#### Problem
Render the rows below as a JSON list of strings, one string per line with blank lines omitted, starting at the line that contains "The image size is (1402, 436)." and ending with the line that contains "click(x=723, y=139)", both included.

─── Stored records ───

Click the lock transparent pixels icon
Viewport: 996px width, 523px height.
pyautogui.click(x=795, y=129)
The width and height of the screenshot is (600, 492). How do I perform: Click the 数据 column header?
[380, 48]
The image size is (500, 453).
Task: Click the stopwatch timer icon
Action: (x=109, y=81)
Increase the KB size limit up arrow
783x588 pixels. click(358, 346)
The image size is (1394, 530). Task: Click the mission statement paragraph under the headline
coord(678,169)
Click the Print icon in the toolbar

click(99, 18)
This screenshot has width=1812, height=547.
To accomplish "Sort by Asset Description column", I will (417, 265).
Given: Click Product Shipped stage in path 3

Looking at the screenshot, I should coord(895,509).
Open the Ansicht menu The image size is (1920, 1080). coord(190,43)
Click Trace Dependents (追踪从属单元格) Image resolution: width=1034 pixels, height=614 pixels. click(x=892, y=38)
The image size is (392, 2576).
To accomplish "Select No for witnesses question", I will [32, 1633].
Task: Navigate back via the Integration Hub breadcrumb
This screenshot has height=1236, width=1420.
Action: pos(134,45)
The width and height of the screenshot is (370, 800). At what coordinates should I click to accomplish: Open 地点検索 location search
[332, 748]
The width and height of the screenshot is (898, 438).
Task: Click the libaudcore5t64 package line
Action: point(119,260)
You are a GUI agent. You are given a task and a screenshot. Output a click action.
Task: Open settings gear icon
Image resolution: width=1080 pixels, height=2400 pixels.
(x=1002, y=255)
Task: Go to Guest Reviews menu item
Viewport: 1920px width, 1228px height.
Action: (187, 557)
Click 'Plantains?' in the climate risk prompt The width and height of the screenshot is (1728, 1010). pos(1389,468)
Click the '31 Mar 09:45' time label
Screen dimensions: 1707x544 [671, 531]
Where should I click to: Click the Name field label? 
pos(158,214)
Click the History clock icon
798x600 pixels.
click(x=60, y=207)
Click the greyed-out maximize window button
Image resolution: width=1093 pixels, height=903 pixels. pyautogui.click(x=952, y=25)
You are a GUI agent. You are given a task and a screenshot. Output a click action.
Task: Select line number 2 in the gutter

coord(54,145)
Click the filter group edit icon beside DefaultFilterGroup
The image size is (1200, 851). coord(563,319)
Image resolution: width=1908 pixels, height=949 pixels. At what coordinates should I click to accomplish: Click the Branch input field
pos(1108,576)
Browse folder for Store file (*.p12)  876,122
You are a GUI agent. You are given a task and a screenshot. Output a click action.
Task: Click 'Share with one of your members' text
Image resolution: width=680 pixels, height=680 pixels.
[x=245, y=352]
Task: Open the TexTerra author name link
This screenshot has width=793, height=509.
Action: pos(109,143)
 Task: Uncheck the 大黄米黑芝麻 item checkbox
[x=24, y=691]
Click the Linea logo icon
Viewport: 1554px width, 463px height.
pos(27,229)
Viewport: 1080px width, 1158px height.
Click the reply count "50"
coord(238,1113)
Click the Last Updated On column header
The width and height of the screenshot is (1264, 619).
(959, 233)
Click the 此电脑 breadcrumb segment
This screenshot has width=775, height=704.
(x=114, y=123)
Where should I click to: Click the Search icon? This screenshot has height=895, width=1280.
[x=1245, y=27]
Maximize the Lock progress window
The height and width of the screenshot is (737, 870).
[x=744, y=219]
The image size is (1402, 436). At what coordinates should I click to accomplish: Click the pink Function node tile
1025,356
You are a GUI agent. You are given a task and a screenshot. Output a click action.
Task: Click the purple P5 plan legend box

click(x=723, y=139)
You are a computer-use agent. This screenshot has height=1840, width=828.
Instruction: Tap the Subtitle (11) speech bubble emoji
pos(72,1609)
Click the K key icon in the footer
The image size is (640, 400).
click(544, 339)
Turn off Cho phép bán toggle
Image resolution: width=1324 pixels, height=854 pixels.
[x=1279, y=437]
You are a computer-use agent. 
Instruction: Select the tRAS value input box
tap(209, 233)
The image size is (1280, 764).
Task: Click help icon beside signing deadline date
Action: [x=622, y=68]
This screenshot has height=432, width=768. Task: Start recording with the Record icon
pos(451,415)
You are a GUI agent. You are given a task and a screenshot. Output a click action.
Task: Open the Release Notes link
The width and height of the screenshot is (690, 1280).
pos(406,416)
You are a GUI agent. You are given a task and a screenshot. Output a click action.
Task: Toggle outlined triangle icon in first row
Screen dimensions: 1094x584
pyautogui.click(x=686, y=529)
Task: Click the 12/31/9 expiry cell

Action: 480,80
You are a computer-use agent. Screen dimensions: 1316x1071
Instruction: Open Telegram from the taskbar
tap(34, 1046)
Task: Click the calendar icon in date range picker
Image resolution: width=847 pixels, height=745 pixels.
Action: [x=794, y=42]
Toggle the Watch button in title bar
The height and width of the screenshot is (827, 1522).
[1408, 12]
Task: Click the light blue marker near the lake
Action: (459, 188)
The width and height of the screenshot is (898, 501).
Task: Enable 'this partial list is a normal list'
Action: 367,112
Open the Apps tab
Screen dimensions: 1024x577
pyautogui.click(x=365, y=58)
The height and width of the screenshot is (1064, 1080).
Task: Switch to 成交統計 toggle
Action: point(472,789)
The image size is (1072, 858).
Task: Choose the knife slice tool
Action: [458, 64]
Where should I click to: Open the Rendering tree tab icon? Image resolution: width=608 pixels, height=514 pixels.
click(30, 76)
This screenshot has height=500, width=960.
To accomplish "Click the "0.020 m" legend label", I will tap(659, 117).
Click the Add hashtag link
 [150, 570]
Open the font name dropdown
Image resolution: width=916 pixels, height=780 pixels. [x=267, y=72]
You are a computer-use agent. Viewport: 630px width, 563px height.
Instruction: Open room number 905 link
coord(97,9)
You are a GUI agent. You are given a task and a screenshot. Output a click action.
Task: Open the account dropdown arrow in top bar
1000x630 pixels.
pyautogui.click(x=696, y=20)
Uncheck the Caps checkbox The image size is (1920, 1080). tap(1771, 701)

───

#### Correct response
[
  "The image size is (1402, 436). At what coordinates should I click to accomplish: Click the pink Function node tile",
  "1025,356",
  "You are a GUI agent. You are given a task and a screenshot. Output a click action.",
  "Task: Click the purple P5 plan legend box",
  "click(x=723, y=139)"
]